What happened
Americans for Responsible Innovation, the advocacy group founded in 2022 and currently led by former congressman Brad Carson, formally pressed the White House to require third-party AI safety reviews before federal agencies sign contracts with AI vendors. Per Crypto Briefing's Monday report, ARI's recommendation covers procurement across the executive branch and is pitched as a guardrail against deploying untested models inside agencies that handle classified data, benefits administration, and law enforcement workflows.

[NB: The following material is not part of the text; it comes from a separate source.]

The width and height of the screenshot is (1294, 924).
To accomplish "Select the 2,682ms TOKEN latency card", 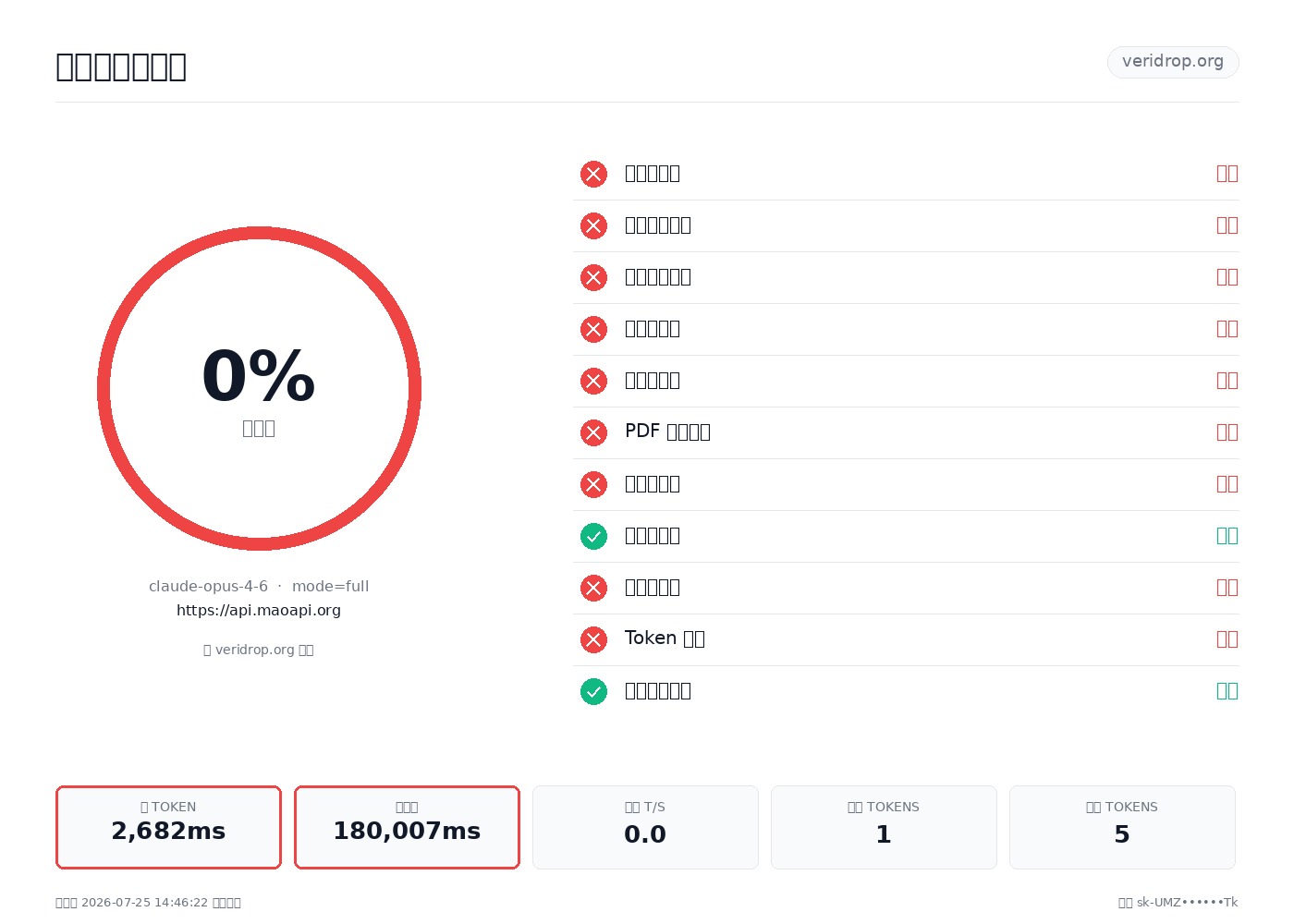I will [168, 827].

The group frames the review as a procurement gate, not a licensing regime: vendors would have to clear it to bid, but the certification wouldn't extend to commercial sales. ARI has been pushing variations of this idea since the Bletchley summit cycle, and Carson has spent the past year working both sides of the aisle on Capitol Hill to find a vehicle. The Monday filing puts the proposal in front of the Office of Management and Budget at the moment agencies are writing the next round of AI acquisition guidance.
Why it matters
Federal contracting is the single largest non-consumer revenue line for US AI vendors, and the rules that govern it tend to set the de facto standard the rest of the market adopts. A mandatory pre-award safety review reshapes that pipeline in two ways. It raises the floor on what counts as a deployable model - red-teaming, evals, and provenance documentation move from nice-to-have to bid-or-die.
And it tilts the competitive map toward firms that can afford the audit overhead, which in practice means the hyperscalers and a handful of well-capitalized labs. The crypto angle isn't abstract. Decentralized compute networks, on-chain agent frameworks, and zk-ML projects have all been courting federal pilots over the past 18 months, pitching verifiable inference as a feature regulators should want.